Les mercenaires
— D'après mes calculs et l'impeccable trajectoire que j'ai établie, capitaine, nous serons arrivés avant le passage du notre cible. Veuillez noter aussi que j'ai pris en compte l'économie de carburant et q-
— Merci, Scipio, ça ira. Allez, du mouvement! Yamato, va chercher les guns. Jigsen, tu vas nous amarrer à un de ces débris ; Je veux que ce soit fait sans bavure et sans laisser de traces.
— Yoho, cap'tain!
Traxton regarda son pilote avec consternation.
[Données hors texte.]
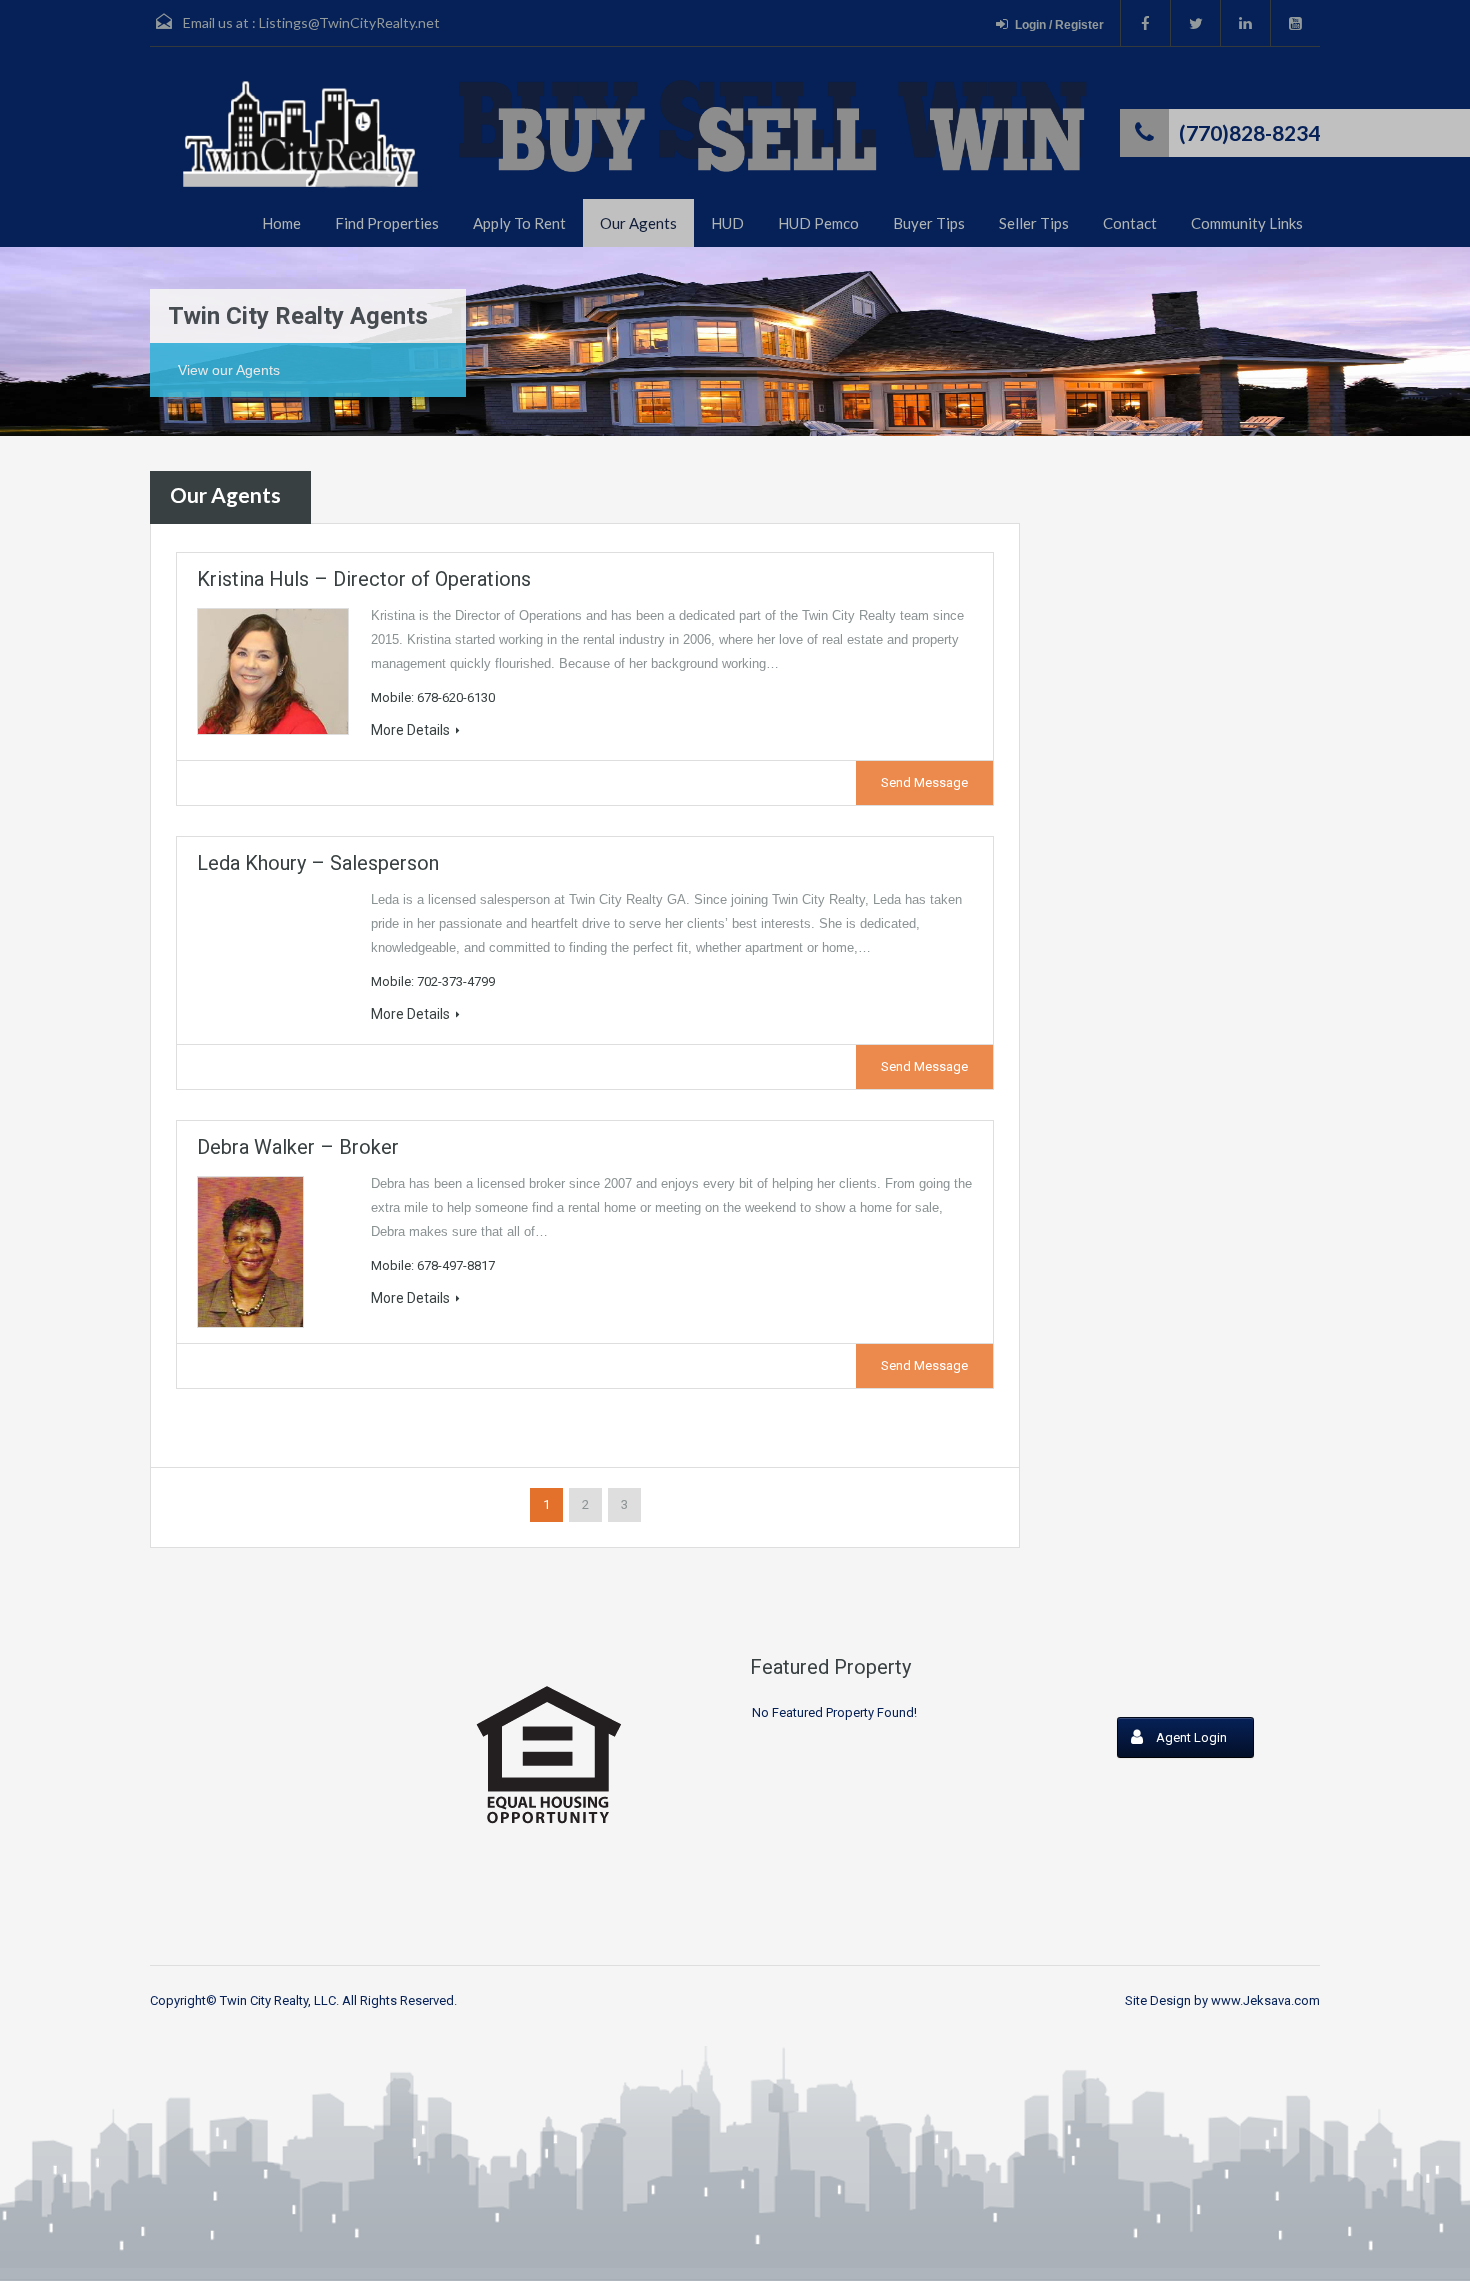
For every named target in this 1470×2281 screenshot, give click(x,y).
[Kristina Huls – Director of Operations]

— N'en fais pas des caisses, on est pas de pirates
— Bah si, un peu quand même» contra le pilote.
— Un peu de discrétion ne ferait pas de mal, pour changer.
Ils furent interrompus par l'arrivée d'un robot.
— M3d1c, au rapport, mon capitaine.
Le robot infirmier entra de sa démarche de crabe dans le poste de pilotage.
— Ah, parfait. Tiens toi prêt, je –enfin on– pourrait avoir besoin de soin si ça dérape. Mais ça ne dérapera pas, n'est-ce-pas?
— Aucune raison, capitaine» assura Yamato, l'air aussi confiant que pouvait l'être un gynoïde garde du corps. Ce qui n'était pas peu dire.
— Euh, non, bien sûr, aucune raison. M3d1c, reste dans le coin quand même, au cas ou.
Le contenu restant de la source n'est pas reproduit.